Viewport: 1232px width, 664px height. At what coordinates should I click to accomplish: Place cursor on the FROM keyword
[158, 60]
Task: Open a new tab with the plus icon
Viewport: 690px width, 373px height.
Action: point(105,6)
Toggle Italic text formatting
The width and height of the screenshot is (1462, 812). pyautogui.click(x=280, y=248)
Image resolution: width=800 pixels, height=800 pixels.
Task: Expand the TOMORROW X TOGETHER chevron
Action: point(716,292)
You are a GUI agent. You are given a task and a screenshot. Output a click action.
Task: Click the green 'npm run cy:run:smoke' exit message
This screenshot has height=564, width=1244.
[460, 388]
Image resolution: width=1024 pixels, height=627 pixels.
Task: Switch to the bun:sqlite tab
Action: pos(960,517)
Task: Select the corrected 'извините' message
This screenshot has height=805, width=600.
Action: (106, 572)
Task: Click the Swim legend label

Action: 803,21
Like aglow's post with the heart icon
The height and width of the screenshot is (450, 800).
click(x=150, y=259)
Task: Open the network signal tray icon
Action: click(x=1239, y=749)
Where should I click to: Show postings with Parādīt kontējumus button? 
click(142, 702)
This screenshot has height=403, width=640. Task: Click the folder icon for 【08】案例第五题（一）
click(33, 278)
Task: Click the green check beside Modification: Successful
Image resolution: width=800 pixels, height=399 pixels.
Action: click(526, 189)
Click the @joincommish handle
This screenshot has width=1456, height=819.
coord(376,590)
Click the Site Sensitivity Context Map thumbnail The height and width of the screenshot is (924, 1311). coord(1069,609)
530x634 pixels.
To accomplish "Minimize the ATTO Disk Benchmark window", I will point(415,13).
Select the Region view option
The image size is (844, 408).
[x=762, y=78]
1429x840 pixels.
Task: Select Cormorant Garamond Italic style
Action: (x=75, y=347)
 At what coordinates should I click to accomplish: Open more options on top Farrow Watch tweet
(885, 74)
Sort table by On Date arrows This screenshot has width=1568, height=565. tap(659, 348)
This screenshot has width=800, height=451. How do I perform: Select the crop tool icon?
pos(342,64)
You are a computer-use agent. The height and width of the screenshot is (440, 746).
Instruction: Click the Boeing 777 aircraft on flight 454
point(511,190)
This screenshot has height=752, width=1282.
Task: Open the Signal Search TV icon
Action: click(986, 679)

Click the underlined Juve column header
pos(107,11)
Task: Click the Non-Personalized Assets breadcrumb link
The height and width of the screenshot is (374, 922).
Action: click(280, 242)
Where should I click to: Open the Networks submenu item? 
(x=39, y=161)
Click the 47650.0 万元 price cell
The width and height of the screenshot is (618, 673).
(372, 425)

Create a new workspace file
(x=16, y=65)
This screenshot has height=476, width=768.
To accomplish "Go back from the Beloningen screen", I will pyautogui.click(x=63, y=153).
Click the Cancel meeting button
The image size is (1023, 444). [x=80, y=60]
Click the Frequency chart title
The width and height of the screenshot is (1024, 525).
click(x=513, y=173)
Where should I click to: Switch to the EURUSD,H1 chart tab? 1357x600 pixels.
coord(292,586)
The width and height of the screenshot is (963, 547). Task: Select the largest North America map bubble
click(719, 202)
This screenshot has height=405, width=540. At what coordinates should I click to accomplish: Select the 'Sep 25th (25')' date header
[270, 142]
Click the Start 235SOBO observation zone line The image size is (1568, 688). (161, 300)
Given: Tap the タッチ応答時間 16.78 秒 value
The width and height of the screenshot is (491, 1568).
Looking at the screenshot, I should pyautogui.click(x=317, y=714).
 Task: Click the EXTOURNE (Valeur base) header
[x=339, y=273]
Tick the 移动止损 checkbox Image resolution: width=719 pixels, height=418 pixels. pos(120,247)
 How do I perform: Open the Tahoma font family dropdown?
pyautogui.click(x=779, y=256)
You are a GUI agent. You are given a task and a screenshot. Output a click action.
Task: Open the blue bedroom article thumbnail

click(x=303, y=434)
• • • • • • •
• **WHAT THE EXERCISE ASKS**: Rewrite the lines above as a numbered list, from the line with "Click the Cancel meeting button" up to and including the line with "Click the Start". Leave out any blank lines.

• **THE REPLY**:
1. Click the Cancel meeting button
2. The image size is (1023, 444). [x=80, y=60]
3. Click the Frequency chart title
4. The width and height of the screenshot is (1024, 525).
5. click(x=513, y=173)
6. Where should I click to: Switch to the EURUSD,H1 chart tab? 1357x600 pixels.
7. coord(292,586)
8. The width and height of the screenshot is (963, 547). Task: Select the largest North America map bubble
9. click(719, 202)
10. This screenshot has height=405, width=540. At what coordinates should I click to accomplish: Select the 'Sep 25th (25')' date header
11. [270, 142]
12. Click the Start 235SOBO observation zone line The image size is (1568, 688). (161, 300)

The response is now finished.